Il faudra attendre une décennie de plus, et la sortie du jeu “Second Life” en 2003, pour connaitre une nouvelle tentative de métaverse à grande échelle. Le jeu, gratuit, propose un univers virtuel en 3D et attire vite jusqu’à 36 millions d’utilisateurs dans le monde, ainsi que de nombreuses marques par l’odeur alléchées, comme IBM ou American Apparel. C’était sans compter sur la crise des « subprimes » qui met un terme aux projets de développement de ses créateurs, seulement quelques années plus tard. 

Second Life, un succès inattendu !

Depuis, le concept a continué de flotter dans les eaux de la fiction et c’est davantage du côté d’Hollywood qu’il constituera une manne véritablement rémunératrice.
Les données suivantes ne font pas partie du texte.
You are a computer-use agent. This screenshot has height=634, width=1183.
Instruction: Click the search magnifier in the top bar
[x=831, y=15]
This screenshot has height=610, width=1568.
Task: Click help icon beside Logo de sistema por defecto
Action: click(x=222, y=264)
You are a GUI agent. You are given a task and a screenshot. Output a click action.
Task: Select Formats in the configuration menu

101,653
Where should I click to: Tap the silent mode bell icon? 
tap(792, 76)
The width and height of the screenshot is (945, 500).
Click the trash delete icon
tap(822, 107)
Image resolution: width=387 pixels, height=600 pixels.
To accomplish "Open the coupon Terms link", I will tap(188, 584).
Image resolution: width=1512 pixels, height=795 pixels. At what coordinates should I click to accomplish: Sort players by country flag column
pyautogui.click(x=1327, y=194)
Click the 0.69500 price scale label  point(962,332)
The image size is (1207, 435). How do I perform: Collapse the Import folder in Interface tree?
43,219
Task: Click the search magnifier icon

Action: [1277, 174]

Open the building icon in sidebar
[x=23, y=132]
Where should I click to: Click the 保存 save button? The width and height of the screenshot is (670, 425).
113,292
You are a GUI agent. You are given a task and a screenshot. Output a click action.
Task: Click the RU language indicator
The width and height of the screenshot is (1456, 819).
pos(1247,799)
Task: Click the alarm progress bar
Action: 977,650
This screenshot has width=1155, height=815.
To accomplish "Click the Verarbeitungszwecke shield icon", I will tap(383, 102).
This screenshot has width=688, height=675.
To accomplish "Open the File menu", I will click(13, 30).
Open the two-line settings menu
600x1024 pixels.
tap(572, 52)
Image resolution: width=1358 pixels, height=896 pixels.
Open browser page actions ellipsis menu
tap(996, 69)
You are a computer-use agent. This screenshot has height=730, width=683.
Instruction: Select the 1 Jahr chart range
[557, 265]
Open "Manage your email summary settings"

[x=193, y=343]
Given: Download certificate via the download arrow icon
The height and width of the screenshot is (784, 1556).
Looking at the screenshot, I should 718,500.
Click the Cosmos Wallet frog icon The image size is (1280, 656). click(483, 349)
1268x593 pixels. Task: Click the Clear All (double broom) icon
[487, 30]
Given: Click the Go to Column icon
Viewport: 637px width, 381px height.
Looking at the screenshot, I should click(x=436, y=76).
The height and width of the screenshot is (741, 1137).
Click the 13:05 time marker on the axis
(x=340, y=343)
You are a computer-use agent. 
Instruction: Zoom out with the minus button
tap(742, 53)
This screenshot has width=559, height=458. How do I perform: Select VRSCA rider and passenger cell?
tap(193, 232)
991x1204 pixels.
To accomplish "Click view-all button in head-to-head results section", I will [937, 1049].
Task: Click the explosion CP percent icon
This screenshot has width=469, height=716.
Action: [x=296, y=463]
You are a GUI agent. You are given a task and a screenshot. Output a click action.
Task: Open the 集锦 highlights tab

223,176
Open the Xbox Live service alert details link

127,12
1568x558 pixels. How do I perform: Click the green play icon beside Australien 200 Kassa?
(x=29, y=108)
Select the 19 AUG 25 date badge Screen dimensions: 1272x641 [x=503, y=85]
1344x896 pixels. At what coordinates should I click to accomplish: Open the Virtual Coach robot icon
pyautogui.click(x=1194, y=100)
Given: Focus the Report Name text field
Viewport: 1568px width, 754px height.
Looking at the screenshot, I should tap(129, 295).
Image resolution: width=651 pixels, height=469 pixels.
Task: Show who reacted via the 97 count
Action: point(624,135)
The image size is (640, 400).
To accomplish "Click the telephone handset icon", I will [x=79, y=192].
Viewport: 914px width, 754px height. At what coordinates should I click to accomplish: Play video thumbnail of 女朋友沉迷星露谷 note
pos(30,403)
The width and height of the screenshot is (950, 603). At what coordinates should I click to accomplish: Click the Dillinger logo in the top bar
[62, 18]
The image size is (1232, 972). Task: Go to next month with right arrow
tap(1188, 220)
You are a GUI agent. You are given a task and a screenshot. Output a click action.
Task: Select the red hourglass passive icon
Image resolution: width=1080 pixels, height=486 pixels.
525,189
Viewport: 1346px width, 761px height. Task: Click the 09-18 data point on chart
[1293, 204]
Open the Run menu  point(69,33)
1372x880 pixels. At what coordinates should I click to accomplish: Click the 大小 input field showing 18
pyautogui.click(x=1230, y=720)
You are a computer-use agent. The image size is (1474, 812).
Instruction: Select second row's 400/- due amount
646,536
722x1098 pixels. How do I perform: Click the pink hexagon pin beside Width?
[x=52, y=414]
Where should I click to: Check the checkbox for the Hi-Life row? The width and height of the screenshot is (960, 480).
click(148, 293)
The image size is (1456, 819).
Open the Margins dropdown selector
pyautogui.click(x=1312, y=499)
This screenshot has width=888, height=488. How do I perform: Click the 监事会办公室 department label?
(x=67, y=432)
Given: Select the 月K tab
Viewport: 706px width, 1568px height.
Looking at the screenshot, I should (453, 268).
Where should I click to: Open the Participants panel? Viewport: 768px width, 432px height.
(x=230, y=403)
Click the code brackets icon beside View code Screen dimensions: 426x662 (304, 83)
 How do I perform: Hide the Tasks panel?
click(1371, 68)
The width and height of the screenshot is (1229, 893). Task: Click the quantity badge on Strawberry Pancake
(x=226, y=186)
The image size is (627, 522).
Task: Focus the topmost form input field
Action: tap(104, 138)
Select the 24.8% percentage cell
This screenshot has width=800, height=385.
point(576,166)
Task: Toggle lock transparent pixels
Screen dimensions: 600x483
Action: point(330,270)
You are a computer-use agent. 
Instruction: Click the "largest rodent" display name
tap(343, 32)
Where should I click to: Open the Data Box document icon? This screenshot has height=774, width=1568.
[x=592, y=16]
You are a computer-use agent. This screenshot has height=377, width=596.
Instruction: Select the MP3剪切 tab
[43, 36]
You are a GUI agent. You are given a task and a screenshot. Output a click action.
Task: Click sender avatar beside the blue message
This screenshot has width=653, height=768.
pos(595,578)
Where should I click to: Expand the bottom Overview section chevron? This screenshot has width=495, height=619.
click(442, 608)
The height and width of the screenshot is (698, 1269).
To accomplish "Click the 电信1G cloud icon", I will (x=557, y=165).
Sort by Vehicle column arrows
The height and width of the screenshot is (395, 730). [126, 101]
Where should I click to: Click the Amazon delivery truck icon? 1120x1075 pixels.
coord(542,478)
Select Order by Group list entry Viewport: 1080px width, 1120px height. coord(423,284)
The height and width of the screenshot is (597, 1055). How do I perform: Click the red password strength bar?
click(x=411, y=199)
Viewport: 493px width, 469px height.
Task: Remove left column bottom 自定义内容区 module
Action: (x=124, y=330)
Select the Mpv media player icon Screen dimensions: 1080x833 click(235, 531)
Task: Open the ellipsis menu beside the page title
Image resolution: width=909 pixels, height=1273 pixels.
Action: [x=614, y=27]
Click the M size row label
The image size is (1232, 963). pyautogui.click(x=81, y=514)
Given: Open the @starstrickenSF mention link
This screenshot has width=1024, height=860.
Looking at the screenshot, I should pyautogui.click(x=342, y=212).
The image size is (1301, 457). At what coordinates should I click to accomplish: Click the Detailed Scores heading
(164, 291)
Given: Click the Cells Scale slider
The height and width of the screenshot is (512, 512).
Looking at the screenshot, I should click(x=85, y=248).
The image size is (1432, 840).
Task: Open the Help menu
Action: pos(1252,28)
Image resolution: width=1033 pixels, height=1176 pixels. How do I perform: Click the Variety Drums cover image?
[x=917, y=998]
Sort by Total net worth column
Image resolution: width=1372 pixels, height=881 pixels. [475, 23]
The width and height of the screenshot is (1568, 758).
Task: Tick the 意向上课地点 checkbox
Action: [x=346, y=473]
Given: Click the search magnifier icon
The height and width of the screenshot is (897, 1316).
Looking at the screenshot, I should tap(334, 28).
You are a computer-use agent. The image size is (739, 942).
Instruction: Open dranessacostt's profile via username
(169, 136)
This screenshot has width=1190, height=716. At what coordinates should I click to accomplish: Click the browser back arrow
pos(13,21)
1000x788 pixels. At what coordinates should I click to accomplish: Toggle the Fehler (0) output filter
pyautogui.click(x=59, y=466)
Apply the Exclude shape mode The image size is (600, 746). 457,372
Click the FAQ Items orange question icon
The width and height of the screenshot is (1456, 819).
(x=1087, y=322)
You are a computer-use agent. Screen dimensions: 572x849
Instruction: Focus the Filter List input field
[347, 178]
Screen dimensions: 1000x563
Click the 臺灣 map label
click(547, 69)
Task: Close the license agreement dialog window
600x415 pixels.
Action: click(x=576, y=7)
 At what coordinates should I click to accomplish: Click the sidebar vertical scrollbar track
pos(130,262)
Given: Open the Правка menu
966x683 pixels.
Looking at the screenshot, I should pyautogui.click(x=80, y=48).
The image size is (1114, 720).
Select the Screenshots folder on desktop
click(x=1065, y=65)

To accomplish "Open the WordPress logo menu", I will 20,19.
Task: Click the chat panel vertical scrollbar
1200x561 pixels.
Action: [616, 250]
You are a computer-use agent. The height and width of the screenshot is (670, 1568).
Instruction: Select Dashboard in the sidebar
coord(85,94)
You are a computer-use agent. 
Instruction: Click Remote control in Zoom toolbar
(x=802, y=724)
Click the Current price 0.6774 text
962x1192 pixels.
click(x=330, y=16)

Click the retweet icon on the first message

Des réalisateurs comme les Wachowski (avec leur saga “The Matrix”) ou Steven Spielberg sont en effet de férus lecteurs de Stephenson et viennent populariser son concept de métaverse à travers leurs blockbusters. Dans “Ready Player One” (2018), Spielberg met ainsi en scène une humanité accro à un métaverse vidéoludique et contrôlé par des grandes entreprises, le préférant à la réalité d’une Terre devenue apocalyptique.

Alors, le métaverse serait ce concept de science-fiction juste bon à nourrir les scénarios les plus ambitieux ? C’était sans compter sur l’avènement des réseaux sociaux et leurs milliards d’utilisateurs…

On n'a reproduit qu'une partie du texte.